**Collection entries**
####################
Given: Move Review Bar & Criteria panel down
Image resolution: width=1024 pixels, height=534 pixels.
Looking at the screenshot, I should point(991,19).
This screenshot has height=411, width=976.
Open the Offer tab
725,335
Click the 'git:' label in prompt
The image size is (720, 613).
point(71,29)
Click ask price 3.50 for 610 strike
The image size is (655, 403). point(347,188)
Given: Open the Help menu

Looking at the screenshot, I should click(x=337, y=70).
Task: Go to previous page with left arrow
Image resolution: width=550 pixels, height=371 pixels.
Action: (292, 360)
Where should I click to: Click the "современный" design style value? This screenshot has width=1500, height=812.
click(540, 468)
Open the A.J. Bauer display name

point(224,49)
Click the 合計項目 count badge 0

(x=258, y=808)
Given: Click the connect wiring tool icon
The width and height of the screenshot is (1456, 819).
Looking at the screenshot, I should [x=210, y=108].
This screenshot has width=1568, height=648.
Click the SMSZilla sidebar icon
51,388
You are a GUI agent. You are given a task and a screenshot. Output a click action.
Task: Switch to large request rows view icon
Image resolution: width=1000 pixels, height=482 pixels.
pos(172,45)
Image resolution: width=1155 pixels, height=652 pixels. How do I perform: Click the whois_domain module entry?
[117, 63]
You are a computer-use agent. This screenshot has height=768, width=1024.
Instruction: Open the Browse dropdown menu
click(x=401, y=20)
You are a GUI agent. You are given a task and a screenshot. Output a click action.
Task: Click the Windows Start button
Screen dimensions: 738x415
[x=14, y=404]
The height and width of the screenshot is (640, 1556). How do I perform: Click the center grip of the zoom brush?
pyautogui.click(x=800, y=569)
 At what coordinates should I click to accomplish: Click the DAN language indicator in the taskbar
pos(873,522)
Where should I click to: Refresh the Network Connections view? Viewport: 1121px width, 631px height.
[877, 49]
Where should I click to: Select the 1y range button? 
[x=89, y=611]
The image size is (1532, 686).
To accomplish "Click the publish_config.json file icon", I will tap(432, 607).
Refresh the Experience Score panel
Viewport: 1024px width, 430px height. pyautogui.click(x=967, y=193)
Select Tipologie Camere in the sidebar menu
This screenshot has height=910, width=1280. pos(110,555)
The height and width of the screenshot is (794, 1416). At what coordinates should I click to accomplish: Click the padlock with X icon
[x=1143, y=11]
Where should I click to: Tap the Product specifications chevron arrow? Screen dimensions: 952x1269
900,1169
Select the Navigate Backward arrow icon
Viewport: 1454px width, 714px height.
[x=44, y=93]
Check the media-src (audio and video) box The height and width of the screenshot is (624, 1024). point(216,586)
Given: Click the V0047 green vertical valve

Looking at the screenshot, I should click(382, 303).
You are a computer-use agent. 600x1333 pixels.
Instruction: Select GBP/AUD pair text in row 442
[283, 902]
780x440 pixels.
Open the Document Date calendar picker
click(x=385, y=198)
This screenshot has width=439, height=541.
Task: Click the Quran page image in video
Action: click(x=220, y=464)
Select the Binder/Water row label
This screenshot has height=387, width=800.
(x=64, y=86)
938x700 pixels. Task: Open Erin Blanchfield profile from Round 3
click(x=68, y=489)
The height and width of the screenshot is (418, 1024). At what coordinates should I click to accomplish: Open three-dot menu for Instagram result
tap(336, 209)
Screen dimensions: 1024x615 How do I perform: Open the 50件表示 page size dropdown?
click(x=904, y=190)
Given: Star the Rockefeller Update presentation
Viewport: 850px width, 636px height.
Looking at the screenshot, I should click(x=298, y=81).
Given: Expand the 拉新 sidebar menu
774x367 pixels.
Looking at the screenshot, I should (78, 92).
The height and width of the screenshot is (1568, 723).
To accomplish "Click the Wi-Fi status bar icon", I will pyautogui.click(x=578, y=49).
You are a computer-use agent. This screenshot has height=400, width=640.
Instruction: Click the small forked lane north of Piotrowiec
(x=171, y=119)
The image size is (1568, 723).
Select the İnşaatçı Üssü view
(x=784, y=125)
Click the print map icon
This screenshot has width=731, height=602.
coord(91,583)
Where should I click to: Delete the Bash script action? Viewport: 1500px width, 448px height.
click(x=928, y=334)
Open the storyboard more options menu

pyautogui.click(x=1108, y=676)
####################
**WHAT NEEDS TO BE DONE**
Each record must appear again, word for word.

**OUTPUT OF THE EXERCISE**
Given: Move Review Bar & Criteria panel down
Image resolution: width=1024 pixels, height=534 pixels.
Looking at the screenshot, I should point(991,19).
This screenshot has height=411, width=976.
Open the Offer tab
725,335
Click the 'git:' label in prompt
The image size is (720, 613).
point(71,29)
Click ask price 3.50 for 610 strike
The image size is (655, 403). point(347,188)
Given: Open the Help menu

Looking at the screenshot, I should click(x=337, y=70).
Task: Go to previous page with left arrow
Image resolution: width=550 pixels, height=371 pixels.
Action: (292, 360)
Where should I click to: Click the "современный" design style value? This screenshot has width=1500, height=812.
click(540, 468)
Open the A.J. Bauer display name

point(224,49)
Click the 合計項目 count badge 0

(x=258, y=808)
Given: Click the connect wiring tool icon
The width and height of the screenshot is (1456, 819).
Looking at the screenshot, I should [x=210, y=108].
This screenshot has width=1568, height=648.
Click the SMSZilla sidebar icon
51,388
You are a GUI agent. You are given a task and a screenshot. Output a click action.
Task: Switch to large request rows view icon
Image resolution: width=1000 pixels, height=482 pixels.
pos(172,45)
Image resolution: width=1155 pixels, height=652 pixels. How do I perform: Click the whois_domain module entry?
[117, 63]
You are a computer-use agent. This screenshot has height=768, width=1024.
Instruction: Open the Browse dropdown menu
click(x=401, y=20)
You are a GUI agent. You are given a task and a screenshot. Output a click action.
Task: Click the Windows Start button
Screen dimensions: 738x415
[x=14, y=404]
The height and width of the screenshot is (640, 1556). How do I perform: Click the center grip of the zoom brush?
pyautogui.click(x=800, y=569)
 At what coordinates should I click to accomplish: Click the DAN language indicator in the taskbar
pos(873,522)
Where should I click to: Refresh the Network Connections view? Viewport: 1121px width, 631px height.
[877, 49]
Where should I click to: Select the 1y range button? 
[x=89, y=611]
The image size is (1532, 686).
To accomplish "Click the publish_config.json file icon", I will tap(432, 607).
Refresh the Experience Score panel
Viewport: 1024px width, 430px height. pyautogui.click(x=967, y=193)
Select Tipologie Camere in the sidebar menu
This screenshot has height=910, width=1280. pos(110,555)
The height and width of the screenshot is (794, 1416). At what coordinates should I click to accomplish: Click the padlock with X icon
[x=1143, y=11]
Where should I click to: Tap the Product specifications chevron arrow? Screen dimensions: 952x1269
900,1169
Select the Navigate Backward arrow icon
Viewport: 1454px width, 714px height.
[x=44, y=93]
Check the media-src (audio and video) box The height and width of the screenshot is (624, 1024). point(216,586)
Given: Click the V0047 green vertical valve

Looking at the screenshot, I should click(382, 303).
You are a computer-use agent. 600x1333 pixels.
Instruction: Select GBP/AUD pair text in row 442
[283, 902]
780x440 pixels.
Open the Document Date calendar picker
click(x=385, y=198)
This screenshot has width=439, height=541.
Task: Click the Quran page image in video
Action: click(x=220, y=464)
Select the Binder/Water row label
This screenshot has height=387, width=800.
(x=64, y=86)
938x700 pixels. Task: Open Erin Blanchfield profile from Round 3
click(x=68, y=489)
The height and width of the screenshot is (418, 1024). At what coordinates should I click to accomplish: Open three-dot menu for Instagram result
tap(336, 209)
Screen dimensions: 1024x615 How do I perform: Open the 50件表示 page size dropdown?
click(x=904, y=190)
Given: Star the Rockefeller Update presentation
Viewport: 850px width, 636px height.
Looking at the screenshot, I should click(x=298, y=81).
Given: Expand the 拉新 sidebar menu
774x367 pixels.
Looking at the screenshot, I should (78, 92).
The height and width of the screenshot is (1568, 723).
To accomplish "Click the Wi-Fi status bar icon", I will pyautogui.click(x=578, y=49).
You are a computer-use agent. This screenshot has height=400, width=640.
Instruction: Click the small forked lane north of Piotrowiec
(x=171, y=119)
The image size is (1568, 723).
Select the İnşaatçı Üssü view
(x=784, y=125)
Click the print map icon
This screenshot has width=731, height=602.
coord(91,583)
Where should I click to: Delete the Bash script action? Viewport: 1500px width, 448px height.
click(x=928, y=334)
Open the storyboard more options menu

pyautogui.click(x=1108, y=676)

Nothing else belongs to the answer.